↓↓↓

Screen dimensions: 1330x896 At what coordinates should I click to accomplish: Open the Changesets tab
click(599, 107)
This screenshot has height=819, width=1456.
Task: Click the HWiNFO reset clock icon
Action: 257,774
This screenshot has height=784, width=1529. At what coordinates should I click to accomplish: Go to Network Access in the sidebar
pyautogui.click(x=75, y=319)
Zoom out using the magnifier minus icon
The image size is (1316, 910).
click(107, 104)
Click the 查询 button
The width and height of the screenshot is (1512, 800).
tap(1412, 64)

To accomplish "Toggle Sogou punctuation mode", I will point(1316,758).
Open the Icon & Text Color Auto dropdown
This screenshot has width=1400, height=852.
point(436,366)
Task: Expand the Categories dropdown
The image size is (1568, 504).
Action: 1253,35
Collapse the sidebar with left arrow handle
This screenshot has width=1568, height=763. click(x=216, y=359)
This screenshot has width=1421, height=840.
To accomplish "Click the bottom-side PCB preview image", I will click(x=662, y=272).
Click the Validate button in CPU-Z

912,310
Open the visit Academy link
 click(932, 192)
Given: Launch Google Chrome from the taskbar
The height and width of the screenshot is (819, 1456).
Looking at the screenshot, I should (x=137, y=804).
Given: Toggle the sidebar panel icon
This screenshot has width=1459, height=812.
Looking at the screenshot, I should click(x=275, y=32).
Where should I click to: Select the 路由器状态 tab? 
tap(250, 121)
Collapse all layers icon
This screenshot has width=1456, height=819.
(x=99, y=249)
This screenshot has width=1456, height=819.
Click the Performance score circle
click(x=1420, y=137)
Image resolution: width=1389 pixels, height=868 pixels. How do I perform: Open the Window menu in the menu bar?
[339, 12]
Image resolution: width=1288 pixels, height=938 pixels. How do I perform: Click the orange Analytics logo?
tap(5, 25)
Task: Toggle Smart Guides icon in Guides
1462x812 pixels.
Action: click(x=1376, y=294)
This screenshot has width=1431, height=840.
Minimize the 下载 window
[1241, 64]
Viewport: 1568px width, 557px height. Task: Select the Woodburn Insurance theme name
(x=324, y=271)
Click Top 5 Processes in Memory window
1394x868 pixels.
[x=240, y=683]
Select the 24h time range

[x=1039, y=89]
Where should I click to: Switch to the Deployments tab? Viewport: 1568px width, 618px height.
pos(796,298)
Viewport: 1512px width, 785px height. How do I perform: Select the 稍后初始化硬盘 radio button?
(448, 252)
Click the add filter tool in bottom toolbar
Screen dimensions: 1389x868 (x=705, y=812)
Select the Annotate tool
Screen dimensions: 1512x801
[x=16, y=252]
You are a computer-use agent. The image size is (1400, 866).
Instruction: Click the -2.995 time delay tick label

↑↑↑

YOUR TASK -
The records above should be restated word for word, please.

OUTPUT FOR THIS TASK -
Screen dimensions: 1330x896 At what coordinates should I click to accomplish: Open the Changesets tab
click(599, 107)
This screenshot has height=819, width=1456.
Task: Click the HWiNFO reset clock icon
Action: 257,774
This screenshot has height=784, width=1529. At what coordinates should I click to accomplish: Go to Network Access in the sidebar
pyautogui.click(x=75, y=319)
Zoom out using the magnifier minus icon
The image size is (1316, 910).
click(107, 104)
Click the 查询 button
The width and height of the screenshot is (1512, 800).
tap(1412, 64)

To accomplish "Toggle Sogou punctuation mode", I will point(1316,758).
Open the Icon & Text Color Auto dropdown
This screenshot has width=1400, height=852.
point(436,366)
Task: Expand the Categories dropdown
The image size is (1568, 504).
Action: 1253,35
Collapse the sidebar with left arrow handle
This screenshot has width=1568, height=763. click(x=216, y=359)
This screenshot has width=1421, height=840.
To accomplish "Click the bottom-side PCB preview image", I will click(x=662, y=272).
Click the Validate button in CPU-Z

912,310
Open the visit Academy link
 click(932, 192)
Given: Launch Google Chrome from the taskbar
The height and width of the screenshot is (819, 1456).
Looking at the screenshot, I should (x=137, y=804).
Given: Toggle the sidebar panel icon
This screenshot has width=1459, height=812.
Looking at the screenshot, I should click(x=275, y=32).
Where should I click to: Select the 路由器状态 tab? 
tap(250, 121)
Collapse all layers icon
This screenshot has width=1456, height=819.
(x=99, y=249)
This screenshot has width=1456, height=819.
Click the Performance score circle
click(x=1420, y=137)
Image resolution: width=1389 pixels, height=868 pixels. How do I perform: Open the Window menu in the menu bar?
[339, 12]
Image resolution: width=1288 pixels, height=938 pixels. How do I perform: Click the orange Analytics logo?
tap(5, 25)
Task: Toggle Smart Guides icon in Guides
1462x812 pixels.
Action: click(x=1376, y=294)
This screenshot has width=1431, height=840.
Minimize the 下载 window
[1241, 64]
Viewport: 1568px width, 557px height. Task: Select the Woodburn Insurance theme name
(x=324, y=271)
Click Top 5 Processes in Memory window
1394x868 pixels.
[x=240, y=683]
Select the 24h time range

[x=1039, y=89]
Where should I click to: Switch to the Deployments tab? Viewport: 1568px width, 618px height.
pos(796,298)
Viewport: 1512px width, 785px height. How do I perform: Select the 稍后初始化硬盘 radio button?
(448, 252)
Click the add filter tool in bottom toolbar
Screen dimensions: 1389x868 (x=705, y=812)
Select the Annotate tool
Screen dimensions: 1512x801
[x=16, y=252]
You are a computer-use agent. The image size is (1400, 866).
Instruction: Click the -2.995 time delay tick label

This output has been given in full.